Tracing Our Problems to the 1960s
Stumbling Toward Utopia: How the 1960s Turned Into a National Nightmare and How We Can Revive the American Dream By Timothy S. Goeglein
(Fidelis Publishing, 192 pages, $23)
Every once in a while, there is a book that, even for the conservative movement, is nothing less than brave. Stumbling Toward Utopia by Tim Goeglein is one of those books.
If we are going to solve the problems of the present and future, we need to take a look back at the road that created those problems to begin with. In the case of current political and cultural morass, that road was paved by the utopian activists of the 1960s, who in their efforts to create what they believed would be a “perfect society,” instead cut a swath of social and economic destruction that has resulted in a rapidly decaying and divided nation.
Stumbling Toward Utopia is a short book but says what it means clearly and concisely, namely that most of the internal issues facing the United States today are a result of the President Lyndon Johnson’s failed Great Society policies of the 1960s and their continuation under President Richard Nixon and other presidents/congresses. Additionally, the counterculture that came from the 1960s and entered the mainstream is to blame for many of the social and economic ills that currently challenge the United States.
During a time when it is fashionable for many to discard at least some social issues in the name of economic expediency, Goeglein is not afraid to tackle social issues in a manner that invokes the late 1970s founders of the New Right such as Paul Weyrich, Richard Viguerie, and Jerry Falwell.
Further, Goeglein establishes the link between social and economic policy and how they intertwine, as clear as the law of physics, on everything from personal happiness, abortion, immigration, marriage, cohabitation, suicide, and the commitment to traditional, fundamental, religious life.

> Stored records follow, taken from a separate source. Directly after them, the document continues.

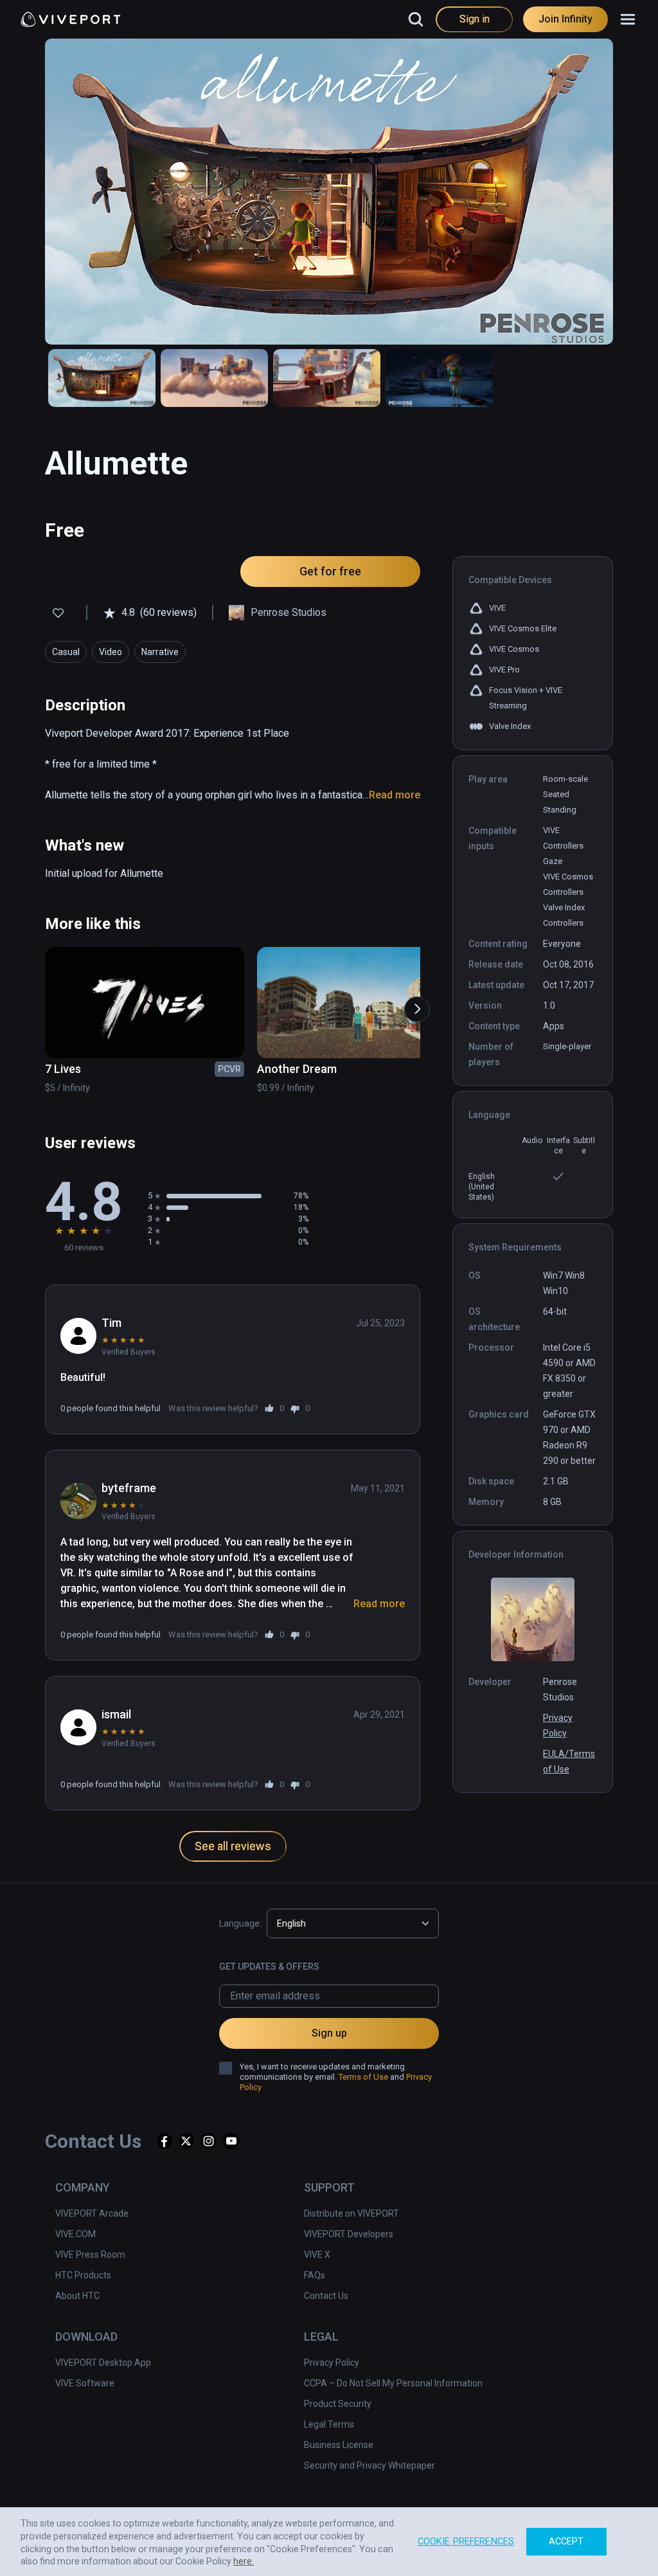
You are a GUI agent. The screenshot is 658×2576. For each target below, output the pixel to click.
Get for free (330, 571)
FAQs (314, 2275)
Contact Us (326, 2296)
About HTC (77, 2296)
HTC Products (83, 2275)
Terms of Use (363, 2077)
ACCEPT (566, 2540)
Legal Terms (329, 2424)
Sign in (474, 19)
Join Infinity (565, 19)
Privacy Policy (558, 1725)
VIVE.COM (75, 2234)
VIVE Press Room (90, 2254)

Billions of dollars have been thrown at many of these issues by the federal government, conceived and guided almost exclusively by leftist theory. Yet the problems only get worse.
Perhaps most pointedly, Goeglein illustrates how federal interference in the free market has hurt African Americans and made poverty and illegitimacy, already a huge problem in the black community in the early 1960s, far worse. Perhaps without intending to, anti-poverty programs effectively decimated the place of the father in family life, leading to 70 percent of black youngsters being born into fatherless families, a situation that is now painfully familiar to impoverished white and Hispanic communities as well.
In that spirit, those churches that are thriving are those that most closely resemble biblical orthodoxy, while the Episcopal Church and United Methodist Church, among others, are still bleeding members and are largely kept afloat by their large real estate holdings.
Stumbling Towards Utopia is not filled with policy proposals for the future, but it certainly shows us what has not worked in the past and, indeed, what has made the problems of unemployment, poverty, crime, and other pathologies even worse. It is a most cautionary tale about the 1960s, a decade lionized by the American Left and even many middle-of-the-road Americans.
In today’s conservative movement, there are those who believe we must face these harsh realities and work to, at best, slow the inevitable decline of our civilization. Goeglein disagrees. He doesn’t seek only to slow the decay of society but to reverse it. This he does by showing what America was like when things were generally better for most people; that is, before the time when the Left threw out many of the social values that made America what it was.
Stumbling Toward Utopia describes in detail the contents of the Left’s playbook, delving deep into the writings of the radical Saul Alinksy, Norman Lear, the racist abortionist Margaret Sanger, and others. These are names that the New Right warned about but many on the right today do not study, to the country’s great detriment.
No words are wasted in the book, and while Stumbling Toward Utopia is a short read, it is an effective one. It is, in many ways, a reminder of the primers that were used in the American school system before its takeover by the Left. Sometimes people need a refresher on why they are fighting the good fight, even while in the midst of war. Stumbling Toward Utopia provides this reminder and attempts to illuminate a more hopeful road that will allow us to throw off the shackles of the 1960s.
Goeglein is a critic unafraid to discuss the social problems that so many conservatives seem uncomfortable with, and to locate those problems at the center of our ills rather than on the periphery. Ronald Reagan would have been pleased with Goeglein’s work, and I think the rest of us will as well when studying Stumbling Toward Utopia.